CAPE TOWN - The mining industry will receive a major boost after the government agreed to start an energy generating company outside of Eskom as the state owned company’s operational problems threatened the economy.
Minerals and Energy Minister Gwede Mantashe told the 2020 Investing In African Mining Indaba held in Cape today that the government aimed to address structural problems at Eskom.
Mantashe received a round of applause when he informed delegates of plans to start an electricity company and also allow mining companies to generate their own energy.
“We have agreed to allow mining companies to generate energy for self use. You will not need a license for that. You will be registered to run a head with the project,” he said.
Mantashe said the government planned to establish an electricity generating company outside of Eskom.
“We are talking to investors,” said Mantashe.
Mining companies have previously requested the government to grant permission for them to generate their own electricity after load shedding hurt impacted production in December last year.
Mantashe further said, "South African mining has great benefits for investors and South Africans across the value chain. In 2019, in response to the President’s R1 trillion Investment Drive, the Department granted 28 new mining rights in coal; iron ore; manganese. Estimates are that; a potential of 4 800 jobs will be created from these and there will be a billion Rands capital expenditure.
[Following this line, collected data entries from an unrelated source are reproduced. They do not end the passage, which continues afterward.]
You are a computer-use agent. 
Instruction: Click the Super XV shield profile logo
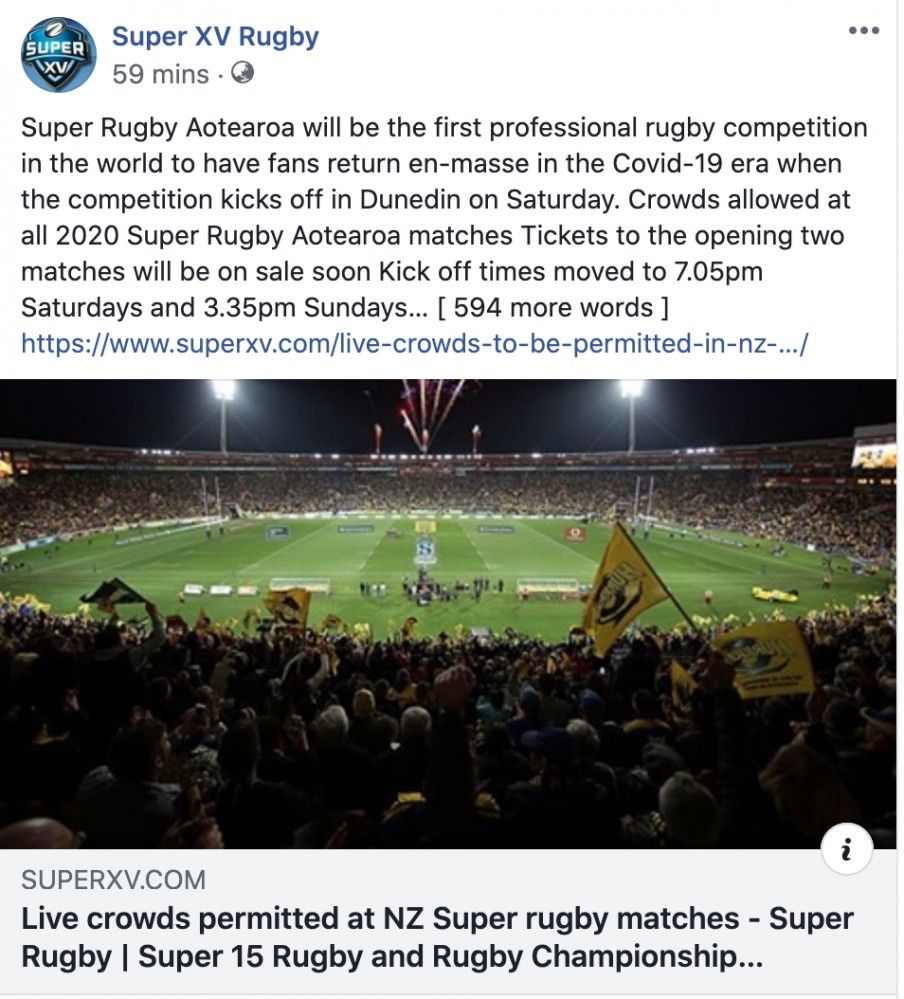(59, 55)
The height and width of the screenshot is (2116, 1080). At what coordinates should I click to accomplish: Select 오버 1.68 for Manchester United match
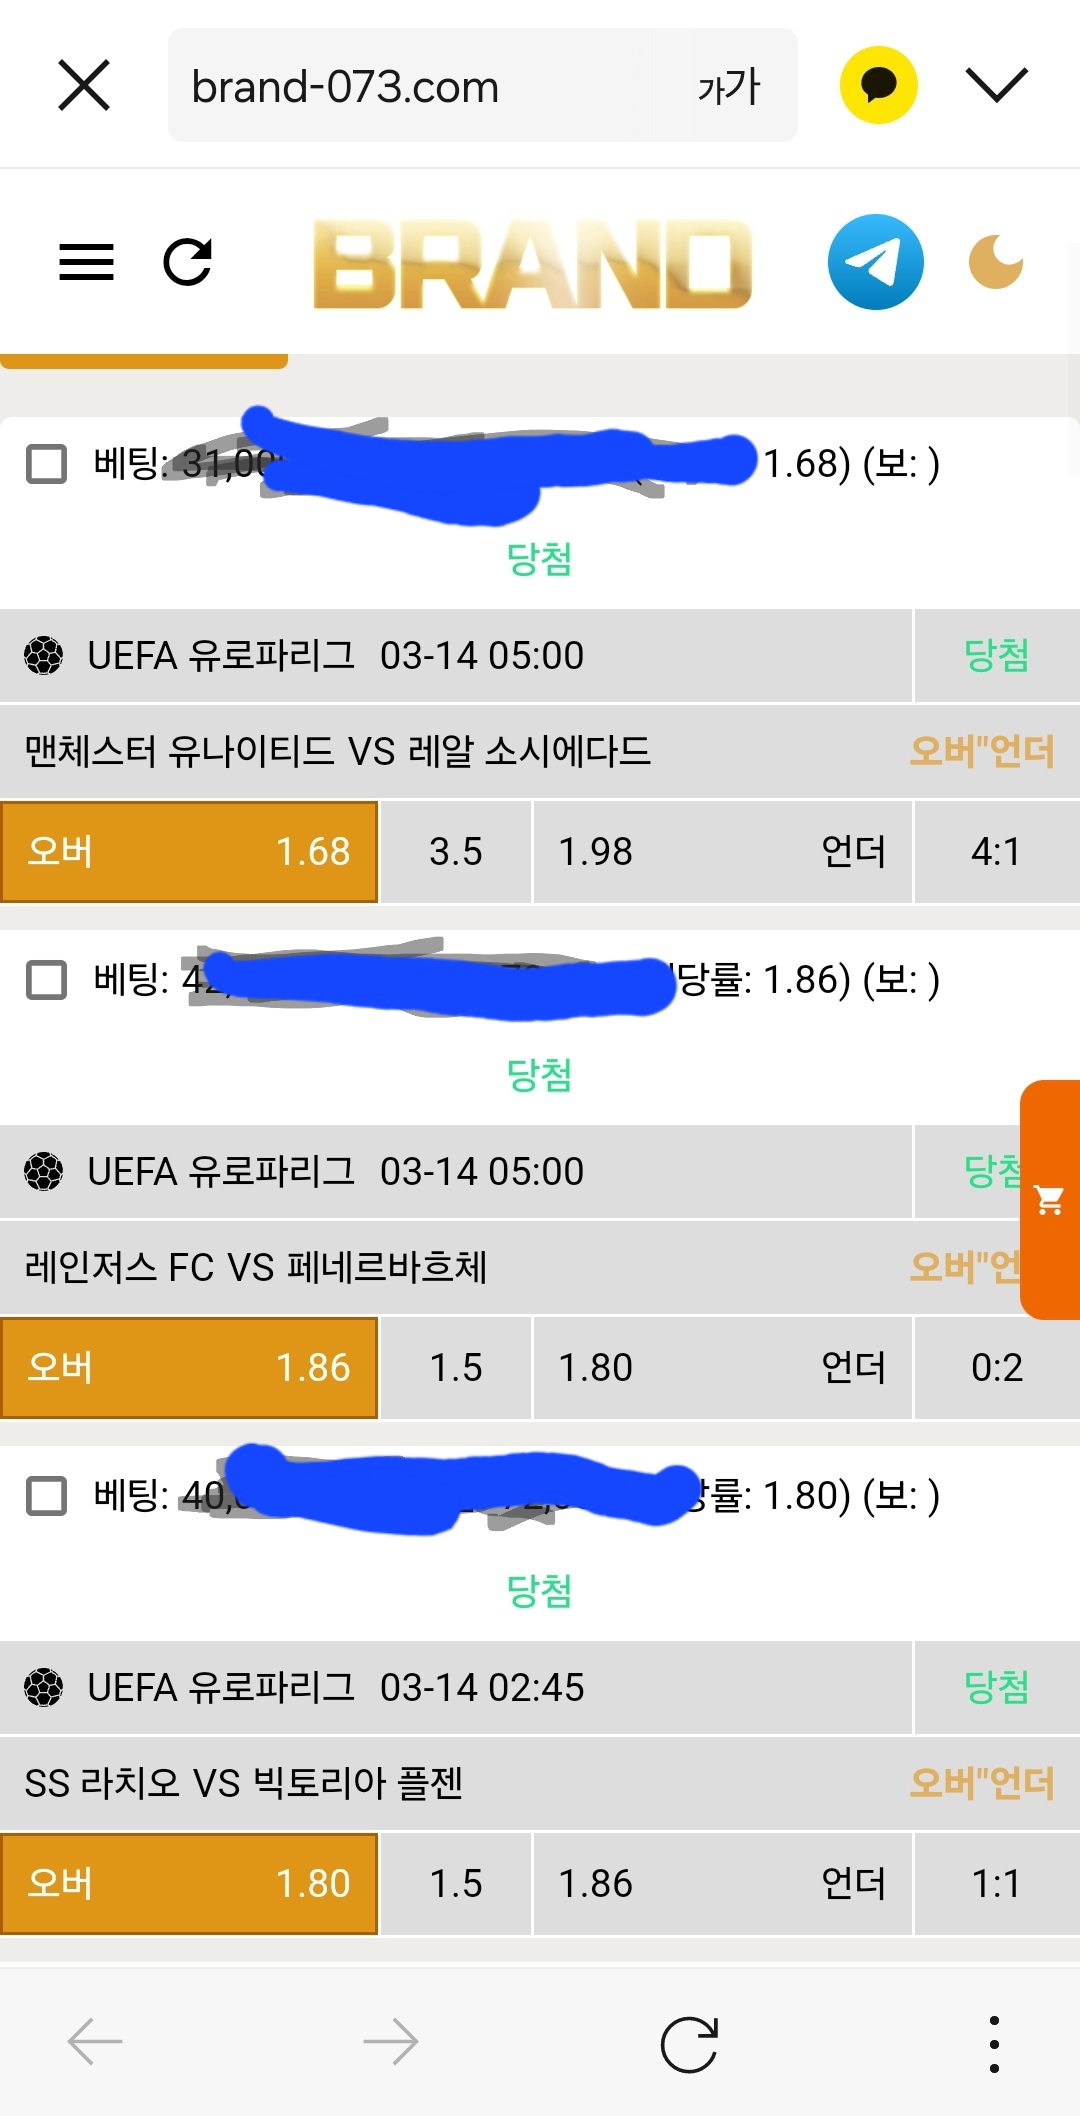(x=189, y=852)
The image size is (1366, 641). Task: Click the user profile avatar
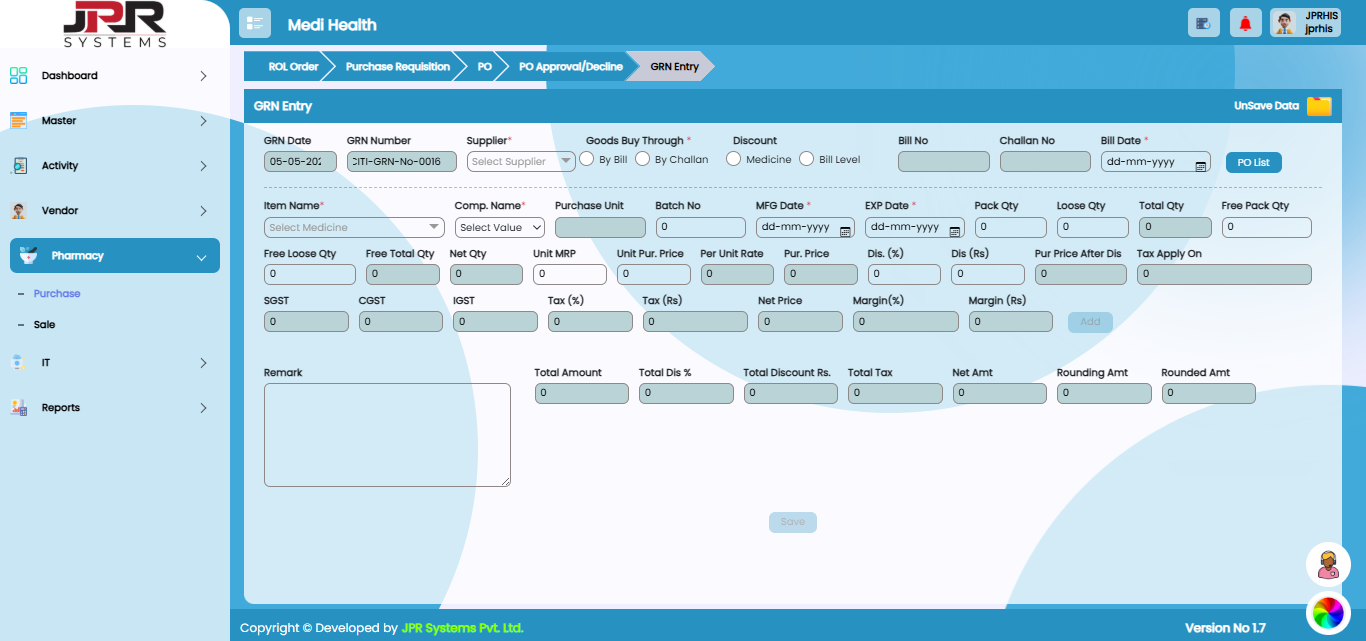point(1284,23)
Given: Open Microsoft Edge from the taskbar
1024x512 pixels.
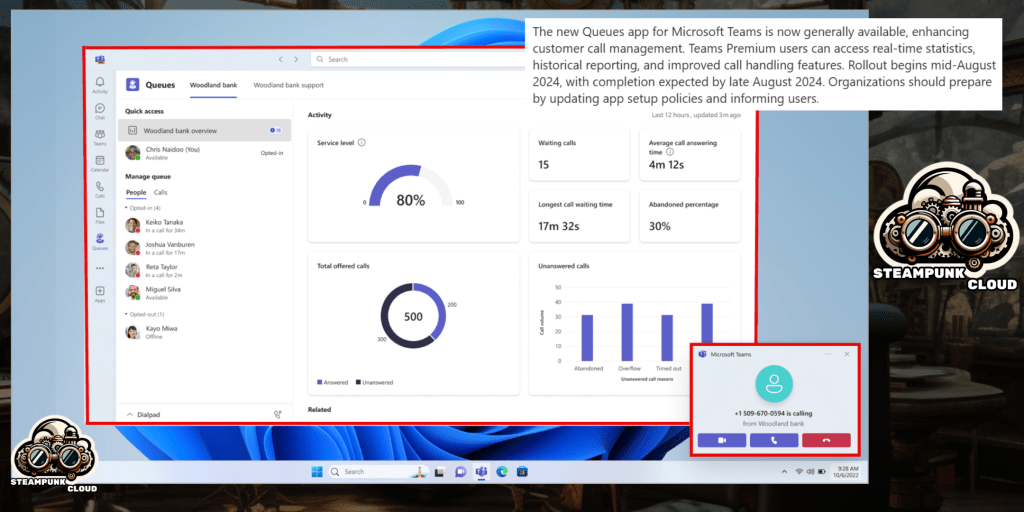Looking at the screenshot, I should point(502,471).
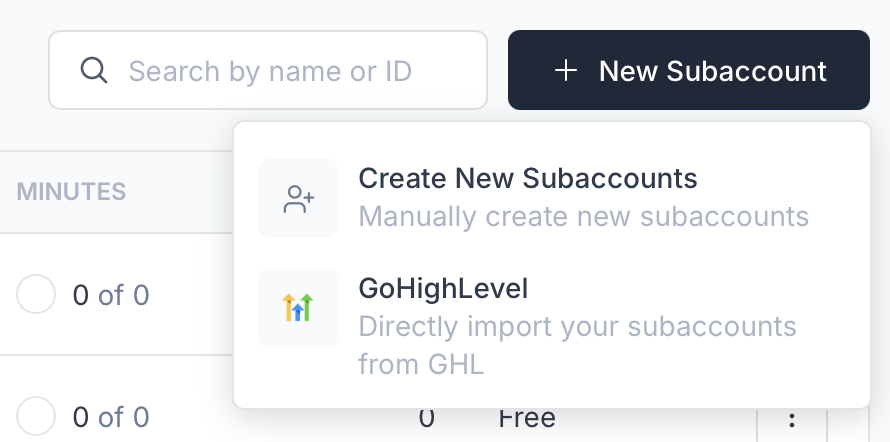890x442 pixels.
Task: Open the three-dot actions menu in the bottom row
Action: pos(792,419)
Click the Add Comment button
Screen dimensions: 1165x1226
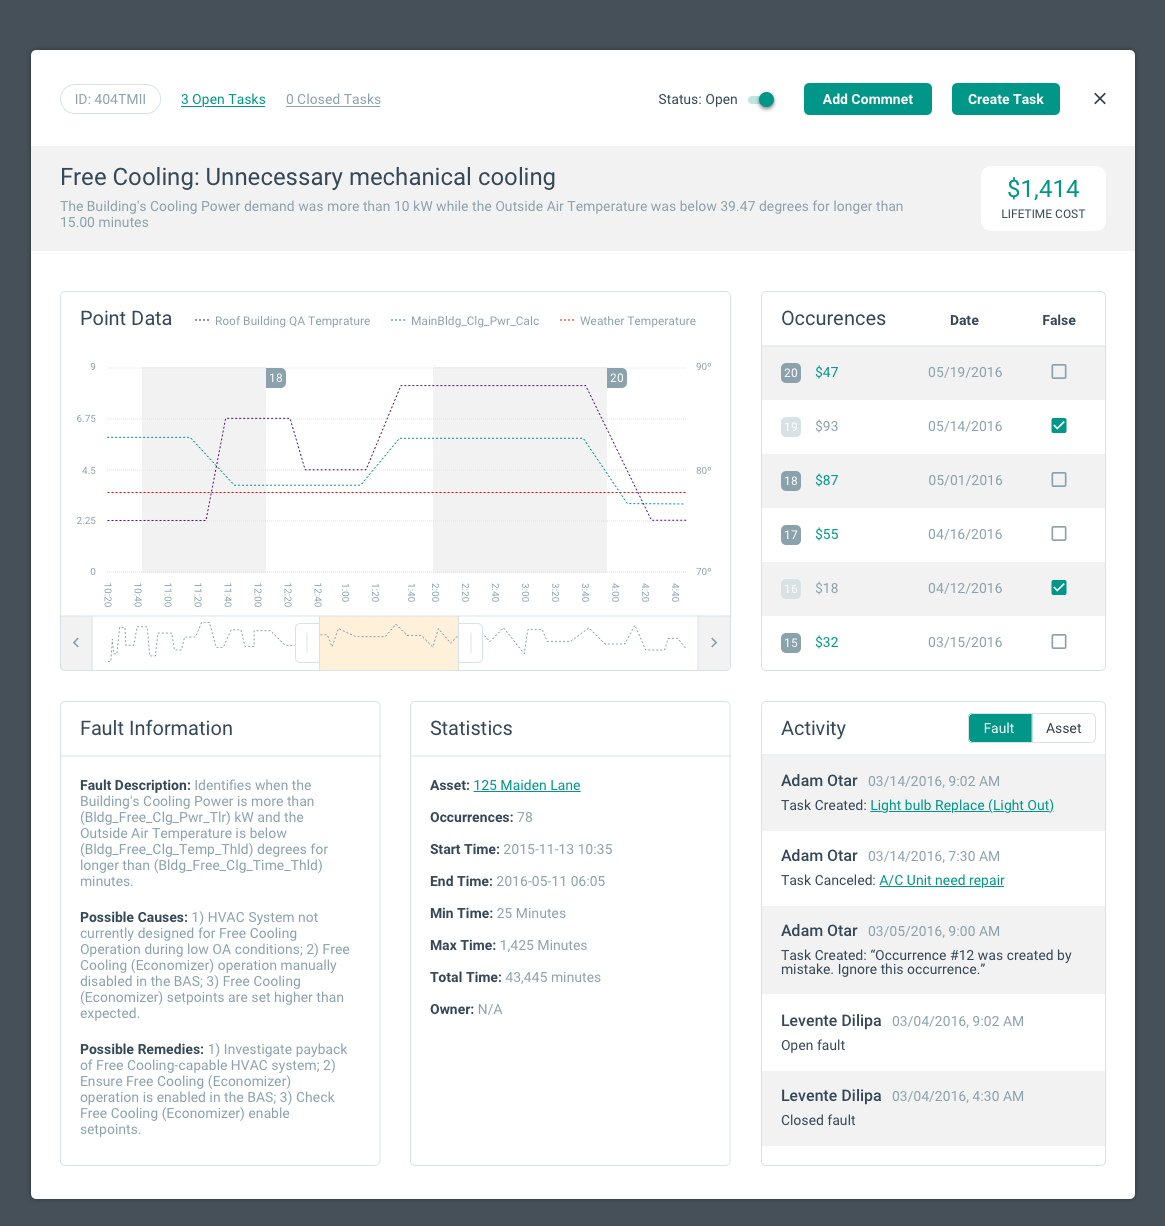867,99
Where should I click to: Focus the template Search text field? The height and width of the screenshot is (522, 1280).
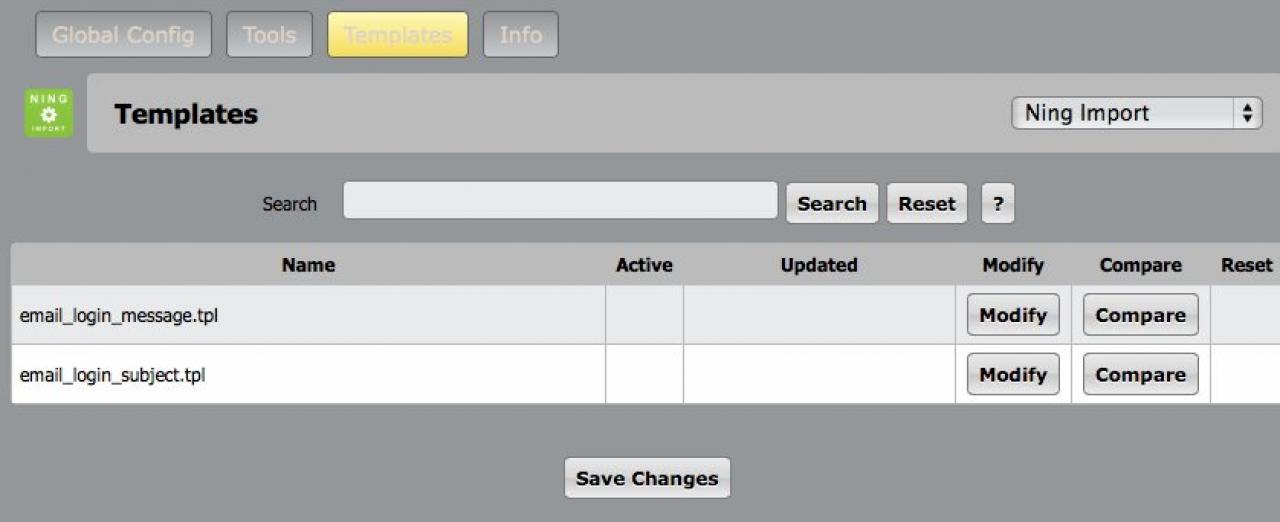click(560, 201)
We must work together to convert these rights into active projects that can deliver the much-needed revenue and jobs."
Speaking to journalists earlier today Roger Baxter, the chief executive of the Minerals Council SA said the mining industry was working towards generating up to 1.5 gigawatts in the next three years.
Eskom’s electricity constraints have had a negative impact mining and the economy.
In December Eskom’s stage 6 load shedding compelled mining companies to cancel shifts.